Copy everything from "Environmentalist and Reyna" down to "reached alarming levels." in the excerpt on waste in Harare, swapping "alarming" for "critical".

*Excerpt to read*.

****************************************

HRT executive director Precious Shumba called on the City of Harare to ring-fence refuse collection revenues so that there is consistent provision of service.
“The revenues should only be used for the maintenance of refuse collection vehicles, payment of salaries for council workers doing waste management, purchase of new vehicles for refuse collection and upgrade of the waste collection system.
“The City of Harare should complete the construction of the biogas plant in Mbare high density suburb near Matapi Flats which was abandoned despite funding from the European Union and the City of Harare,” he said.
Environmentalist and Reyna Trust executive director Sydney Chisi said the continued accumulation of waste in cities and towns has reached alarming levels.
“Waste produces a very toxic gas called methane, which is almost four times more dangerous than carbon dioxide,” he said.
“The continued accumulation of waste in communities will produce that gas that would cause global warming and climate change.”
Chisi called for a swift disposal and ensuring that waste was managed more effectively.
Harare City has launched ‘Operation Chenesa Harare’ as part of a community-based waste management initiative.
It is a collaboration between non-governmental organisations (NGOs), government agencies and impacted communities.

****************************************

*Information given*.
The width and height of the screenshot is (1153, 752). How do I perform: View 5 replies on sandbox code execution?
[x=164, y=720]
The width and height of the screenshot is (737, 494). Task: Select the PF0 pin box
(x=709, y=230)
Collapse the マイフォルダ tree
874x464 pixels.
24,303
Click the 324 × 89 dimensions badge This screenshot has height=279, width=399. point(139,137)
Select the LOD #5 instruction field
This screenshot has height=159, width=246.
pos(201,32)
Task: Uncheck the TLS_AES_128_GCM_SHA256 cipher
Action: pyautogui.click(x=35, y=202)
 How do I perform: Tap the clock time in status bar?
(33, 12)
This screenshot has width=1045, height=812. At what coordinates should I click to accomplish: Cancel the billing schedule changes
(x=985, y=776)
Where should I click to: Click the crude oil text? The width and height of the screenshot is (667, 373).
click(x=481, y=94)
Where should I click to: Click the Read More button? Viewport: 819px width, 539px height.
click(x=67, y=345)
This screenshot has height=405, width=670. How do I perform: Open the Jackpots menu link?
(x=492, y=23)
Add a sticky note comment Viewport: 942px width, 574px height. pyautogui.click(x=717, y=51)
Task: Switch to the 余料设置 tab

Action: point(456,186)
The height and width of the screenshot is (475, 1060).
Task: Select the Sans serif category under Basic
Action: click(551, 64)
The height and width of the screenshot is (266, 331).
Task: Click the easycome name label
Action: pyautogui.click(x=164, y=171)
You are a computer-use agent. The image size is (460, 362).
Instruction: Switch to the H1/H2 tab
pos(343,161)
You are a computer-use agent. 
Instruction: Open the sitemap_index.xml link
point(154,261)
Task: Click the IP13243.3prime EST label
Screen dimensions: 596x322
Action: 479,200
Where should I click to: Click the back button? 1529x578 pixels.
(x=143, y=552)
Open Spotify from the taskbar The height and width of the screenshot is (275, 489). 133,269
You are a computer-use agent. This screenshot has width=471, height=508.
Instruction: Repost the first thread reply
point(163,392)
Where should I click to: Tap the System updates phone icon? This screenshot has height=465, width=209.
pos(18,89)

****************************************

*Exercise response*.
Environmentalist and Reyna Trust executive director Sydney Chisi said the continued accumulation of waste in cities and towns has reached critical levels.